In order to closely characterize deletions in the genomic island enriched in glycosyltransferases, we used bowtie2 (Langmead and Salzberg 2012) with default parameters to map the reads of each genome to a reference island extracted from GG12_C01_01, and plotted the coordinates at which the coverage dropped <10× (indicating absence of this region in the query genome) and the subsequent coordinates at which the coverage increased to 10× (indicating the edge of the missing locus in the query genome).

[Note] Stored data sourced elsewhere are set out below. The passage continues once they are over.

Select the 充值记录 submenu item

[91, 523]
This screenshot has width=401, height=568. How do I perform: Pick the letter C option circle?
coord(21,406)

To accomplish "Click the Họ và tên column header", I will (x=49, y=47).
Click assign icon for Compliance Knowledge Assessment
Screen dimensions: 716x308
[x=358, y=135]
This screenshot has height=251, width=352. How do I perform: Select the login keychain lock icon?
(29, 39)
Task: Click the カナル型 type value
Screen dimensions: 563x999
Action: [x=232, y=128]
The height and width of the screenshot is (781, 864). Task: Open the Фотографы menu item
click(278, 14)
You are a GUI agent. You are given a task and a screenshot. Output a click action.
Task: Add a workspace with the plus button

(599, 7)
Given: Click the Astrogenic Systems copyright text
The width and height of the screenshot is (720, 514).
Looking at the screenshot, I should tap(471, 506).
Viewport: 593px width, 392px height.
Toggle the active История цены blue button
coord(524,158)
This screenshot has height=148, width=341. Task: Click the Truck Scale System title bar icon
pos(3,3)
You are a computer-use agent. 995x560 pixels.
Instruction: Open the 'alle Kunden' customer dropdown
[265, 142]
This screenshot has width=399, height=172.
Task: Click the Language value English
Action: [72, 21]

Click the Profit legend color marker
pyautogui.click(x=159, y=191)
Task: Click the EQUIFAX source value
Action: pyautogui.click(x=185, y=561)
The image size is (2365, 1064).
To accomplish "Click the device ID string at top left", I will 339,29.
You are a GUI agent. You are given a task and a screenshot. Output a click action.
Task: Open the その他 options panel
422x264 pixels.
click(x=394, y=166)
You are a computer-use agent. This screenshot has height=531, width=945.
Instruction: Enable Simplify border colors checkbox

Gene Calling and Clustering

We identified and annotated all open reading frames (ORFs) in the assembled S. acidocaldarius genomes using the RAST pipeline (Aziz et al. 2008), specifying domain “Archaea” and genetic code 11. For comparison, we also annotated the three previously sequenced S. acidocaldarius genomes with the RAST pipeline to ensure consistent gene-calling algorithms. To confirm annotations of ORFs, we used RPSBLAST to compare all ORFs to the COG database (Tatusov et al. 2003). To compare ORFs in the glycosyltransferase genomic island, we clustered all ORFs using the Integrated Toolkit for the Examination of Microbial Pangenomes (ITEP) (Benedict et al. 2014) using a maxbit score of 0.5 and an inflation value of 2.0.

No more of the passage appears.